I believe our country is filled with many such Loyalists today, and for some of the same reasons listed above, as well as ignorance. I believe that the indoctrination in our public schools has made us passive. The American Revolution as taught in schools today would never encourage the type of defense of freedom that existed then. The pulpit is also to blame. They are filled with passive pastors who will not speak out against tyranny, whose only concern is the soul and not society, who preach against preachers who preach against tyranny, who have Romans 13 “submission” stamped on their foreheads without proper interpretation, 501(c)3 agents and not prophets. We have become too comfortable with our oppressor, and we put our trust in their strength.

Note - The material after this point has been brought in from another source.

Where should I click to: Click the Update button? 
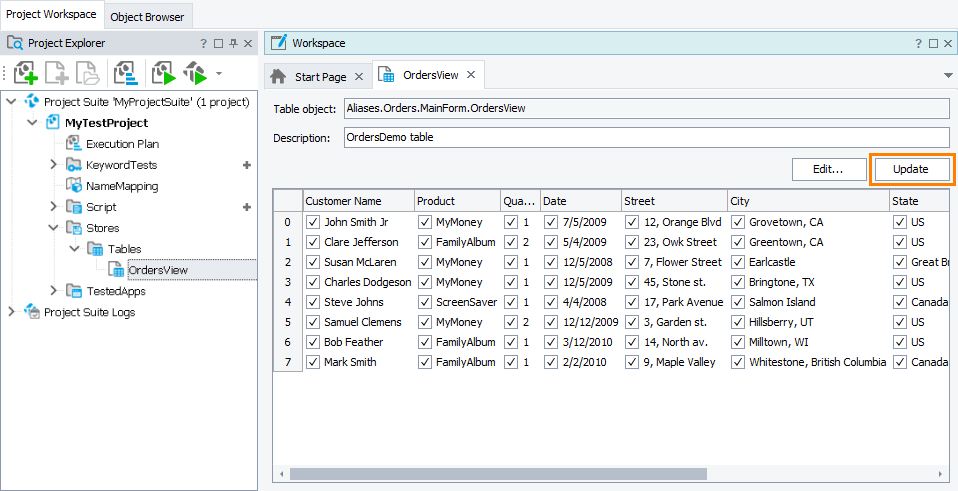point(911,169)
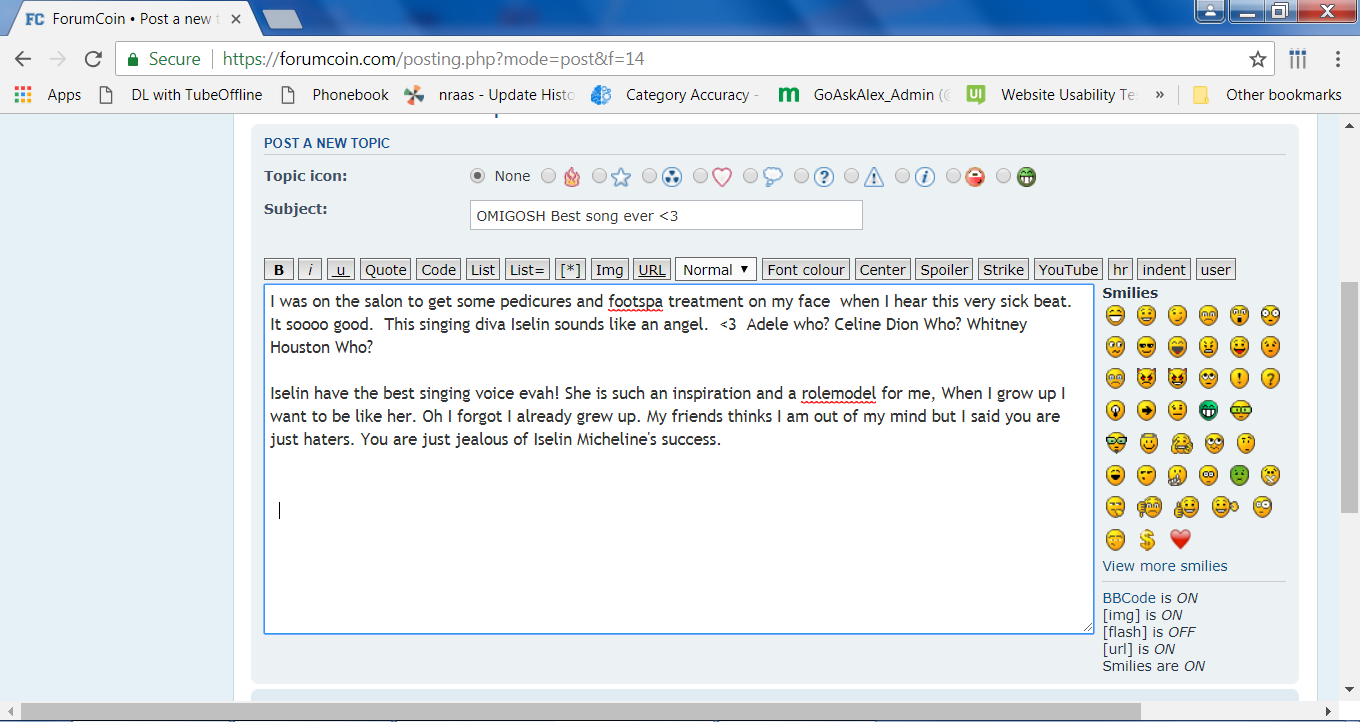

Deliverance from Stockholm Syndrome

The first step is to recognize that we have a problem. We need to realize the bondage we are in. As long as we act as if the next president will solve all of our problems, compromise God’s law to gain an apparent inch towards righteousness, and create more laws that burden the people, we will remain in bondage. As long as we think a country is free when Olympic Medal Winners are punished with heavy taxes for winning, where murder is called a woman’s choice, where CPS can abduct your children without question, where the government forces healthcare and vaccinations on people, allows no real property rights, and believes prison is justice for thieves and murderers, then we will continue embracing our captors all the way to our destruction. We need to wake up and acknowledge the lawful slavery we have embraced for ourselves, see the unjust laws as an attempt to dethrone God, and oppose the tyranny.

Deliverance must begin with pulpit. During the time of the American Revolution, although you had other social issues such as slavery that needed to be dealt with, you had preachers who were motivating the people to resist the tyrannical government. Some were even encouraging raising funds for the army and its support for the war effort. Even when you look at the history of the Pilgrims who fled from England due to tyranny: they were motivated by the preachers in the pulpit. The preachers had to motivate them towards righteousness but also to encourage them to trust God and endure suffering.

Pastors must stop defending a nation against God, stop encouraging blind submission, and teach their congregation to count the cost. Pastors must usher their congregation out of the slumber of Stockholm’s Syndrome. Pastors must teach their congregations how Christians can have an authentic voice in their communities and in the nation rather than allowing them to remain plugged in to the political matrix voting for the “lesser of two evils.”

When we teach our congregations to vote for one candidate merely out of fear of the other, we have already accepted a government that allows too much power in one person’s hands, or in the hands of captors who are using candidates as mascots. We already admit they have too much power; when we vote for this current system, therefore, we are condoning it. We must acknowledge the whole system is broken and not just the President.

The truth is, even if a candidate agrees with us on abortion, foreign policy, vaccinations, health care, etc., we must remember that the biblical view of government demands its role to be far more limited than what we have. It is simply time to break out of our Stockholm Syndrome and start the limiting. Pastors must equip their congregations how to get involved locally to reform from the bottom up. There are brothers who already have laid some foundations to mobilize the church in this work. Restoring America One County at a Time by Joel McDurmon and The Doctrine of the Lesser Magistrates by Matthew Trewhella are good places to start.